··· ページ抜粋
ナゴヤからの手紙
 
2016年7月
 
「Ein Prosit!」
                        今回も全てiPhone6です
 
吉田戦車の”伝染るんです”という漫画にドイツ人というのがありまして、これは
ドイツ人(じん)ではなくてドイツ人(にん)なんですね。
日本人なんだけど何かドイツっぽい雰囲気を持つ人が、ごく普通の近所の
おじさんとかそういう人にいる。なんかオリバー・カーンっぽい感じ?
寡黙な職人タイプというか、真面目な勤め人というか。
ことほど左様に、日本人がドイツという国に抱くイメージは、
真面目とか、すごい工業国とか、アウトバーンは速度制限がない。とか、
なんかとてもかなわねえな。とにかく陽気にはしゃぐって言うようなのは
あまり想像できない感じなんですね。
······
··· 提供資料
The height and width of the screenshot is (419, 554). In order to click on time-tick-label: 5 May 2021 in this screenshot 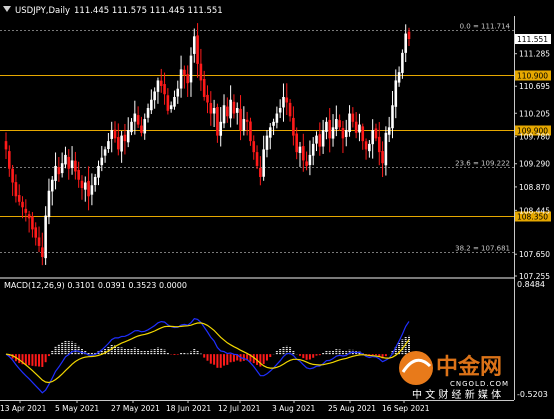, I will do `click(77, 408)`.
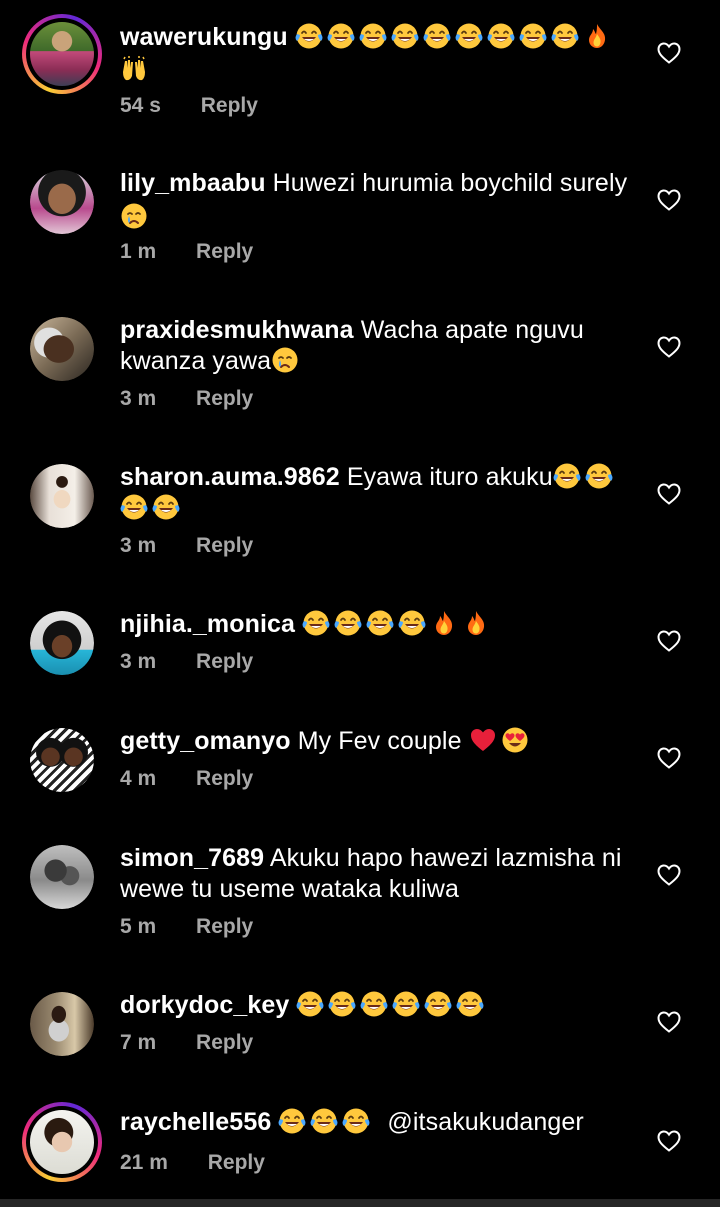 The height and width of the screenshot is (1207, 720). What do you see at coordinates (485, 1122) in the screenshot?
I see `mention-link: @itsakukudanger` at bounding box center [485, 1122].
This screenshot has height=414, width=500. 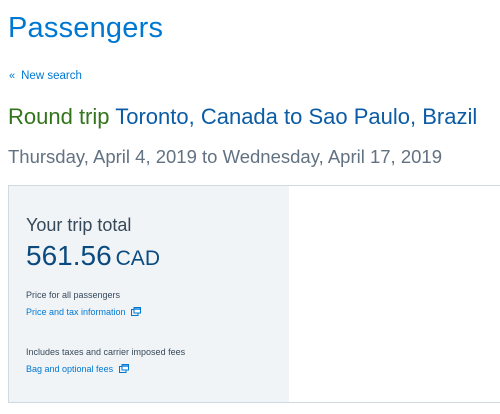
······
### 課題一覧
1/ ドイツの印象についての文章をもとに、次の問いに答えよ。
(a) 取り上げられている漫画の題名は何か。
(b) その漫画の「ドイツ人」は何と読むとされているか。
(c) アウトバーンについてどういうイメージが挙げられているか。
2/ ドイツの印象についての文章のうち、「今回も全てiPhone6です」で始まり「おじさんとかそういう人にいる。なんかオリバー・カーンっぽい感じ?」まで続く部分を一字一句変えずに書き写せ。
3/ ドイツの印象についての文章の続きを、最後の文の直後から書け。

### 番号別の解答
1/
(a) 伝染るんです
(b) ドイツにん
(c) 速度制限がない

2/
今回も全てiPhone6です
 
吉田戦車の”伝染るんです”という漫画にドイツ人というのがありまして、これは
ドイツ人(じん)ではなくてドイツ人(にん)なんですね。
日本人なんだけど何かドイツっぽい雰囲気を持つ人が、ごく普通の近所の
おじさんとかそういう人にいる。なんかオリバー・カーンっぽい感じ?

3/
ところが、ドイツにはオクトーバーフェストというとんでもないお祭りが
ありまして、全国全世界から酔っ払いが集まって、ぐでんぐでんになると
いう。まあ、収穫祭とか今年のビールの出来をみんなでみるとか。これから
長い冬を迎えるので、とりあえず気合をいれとこうとか、まあ名目はあるに
せよ、まあそういう10月の世界的に有名な飲酒祭なんですけれども、
大変な賑わいのようです。
このお祭りがなんだか日本各地を巡業して回るという。ドイツビールの
宣伝という意味もあるんでしょうけれども。いやそれが1番大きいんでしょう
けれども。ドイツ当局の(固いね(笑))思惑通り、すっかり日本でも人気を
博しており、名古屋でも毎年7月に行われます。
 
そういうわけで今年初めて参加してみることにしました。
ドイツ人は飲食物にも大変真面目で、16世紀、それこそルターの宗教改革の
頃に作られたビールの醸造法に関する法律を真面目に守ったビールが
たくさんあります。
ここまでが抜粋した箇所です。